Texte présenté:
○ ○ ○ ○

Pourriez-vous habiter avec vos voisins ?

Newgirl - photo de groupe dans le lit

Les initiatives d’habitats coopératifs, communautaires, ou de coliving connaissent un nouvel élan.

Mais est-il réellement possible de repenser l’habitat de l’individuel au collectif ? 

La mise en commun d’espaces et de services dans l’habitat est une solution face aux coûts de l’immobilier, aux appartements rétrécis et permet de réduire l’empreinte carbone de chacun.

Pour autant, pour la plupart des futurs acquéreurs ou locataires, il est souvent difficile de s’y projeter au-delà de la colocation étudiante. A fortiori, il n’est pas évident d’y percevoir un enrichissement personnel. L’autre peut perturber, il peut être subi ou encore nuisible. La proximité et le partage sont souvent envisagés comme une solution temporaire, finalement économique, en attendant de pouvoir financer son propre chez-soi.


En Amérique du Nord, de longue date, les espaces de service ont été plus facilement rendus communautaires : la buanderie ou laverie dans certains immeubles, parfois accompagnée d’une salle de sport ou d’une piscine pour les résidences plus luxueuses.

Ce modèle d’organisation architecturale a eu des échos en France où des promoteurs ont fait le pari de logements en “coliving”. Des logements avec des espaces partagés, agrémentés de l’univers “start-up”, entre la colocation et l'hôtel. C’est notamment le cas en Ile-de-France. “La Casa”, située à Maisons Alfort est ainsi décrite dans Le Monde : “Placards nominatifs dans les cuisines, treize chambres qui ferment à clé, treize salles de bains, treize toilettes. Et 200 mètres carrés d’espaces à partager : cuisine, jardin, salle de gym en sous-sol, salle de jeux vidéo, grand salon avec rétroprojecteur… Le loyer inclut également divers abonnements (Netflix, Spotify…), le ménage, un cours de gym à domicile tous les mardis, et un repas à cuisiner livré deux fois par mois.

○ ○ ○ ○

Enregistrements fournis:
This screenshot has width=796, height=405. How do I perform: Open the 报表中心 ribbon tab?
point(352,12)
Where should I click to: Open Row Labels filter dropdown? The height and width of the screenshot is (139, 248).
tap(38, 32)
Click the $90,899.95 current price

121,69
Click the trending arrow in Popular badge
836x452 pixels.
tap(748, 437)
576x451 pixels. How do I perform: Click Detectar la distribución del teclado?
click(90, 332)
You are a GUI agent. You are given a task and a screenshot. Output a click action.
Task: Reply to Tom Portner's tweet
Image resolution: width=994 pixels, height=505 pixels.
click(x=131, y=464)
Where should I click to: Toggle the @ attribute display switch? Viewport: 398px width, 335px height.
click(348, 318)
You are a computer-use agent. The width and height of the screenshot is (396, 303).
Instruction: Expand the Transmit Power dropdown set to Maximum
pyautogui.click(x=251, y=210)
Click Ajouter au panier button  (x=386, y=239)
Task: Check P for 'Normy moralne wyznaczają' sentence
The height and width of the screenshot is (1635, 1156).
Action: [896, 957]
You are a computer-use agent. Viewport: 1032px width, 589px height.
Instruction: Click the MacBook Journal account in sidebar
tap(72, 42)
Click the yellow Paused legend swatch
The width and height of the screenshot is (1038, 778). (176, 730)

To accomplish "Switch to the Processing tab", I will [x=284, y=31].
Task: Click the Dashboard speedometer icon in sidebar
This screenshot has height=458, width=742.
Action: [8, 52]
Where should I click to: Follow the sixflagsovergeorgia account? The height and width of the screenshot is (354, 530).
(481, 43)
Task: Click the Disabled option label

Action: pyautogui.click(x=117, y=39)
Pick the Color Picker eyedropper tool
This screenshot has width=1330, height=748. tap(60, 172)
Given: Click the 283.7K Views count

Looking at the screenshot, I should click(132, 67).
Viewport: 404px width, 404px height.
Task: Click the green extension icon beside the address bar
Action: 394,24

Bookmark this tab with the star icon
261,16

○ ○ ○ ○

Tâches à réaliser:
**A.** Énumérez tous les espaces à partager que le texte présenté attribue à « La Casa ».
**B.** Selon le texte présenté, dans quelle commune se trouve « La Casa » ?
**C.** Reproduisez fidèlement le passage du texte présenté qui débute par « Pour autant, pour » et se poursuit jusqu'à « résidences plus luxueuses. ».

Solutions complètes:
**A.**
- Cuisine
- Jardin
- Salle de gym en sous-sol
- Salle de jeux vidéo
- Grand salon avec rétroprojecteur

**B.** À Maisons Alfort.

**C.**
Pour autant, pour la plupart des futurs acquéreurs ou locataires, il est souvent difficile de s’y projeter au-delà de la colocation étudiante. A fortiori, il n’est pas évident d’y percevoir un enrichissement personnel. L’autre peut perturber, il peut être subi ou encore nuisible. La proximité et le partage sont souvent envisagés comme une solution temporaire, finalement économique, en attendant de pouvoir financer son propre chez-soi.


En Amérique du Nord, de longue date, les espaces de service ont été plus facilement rendus communautaires : la buanderie ou laverie dans certains immeubles, parfois accompagnée d’une salle de sport ou d’une piscine pour les résidences plus luxueuses.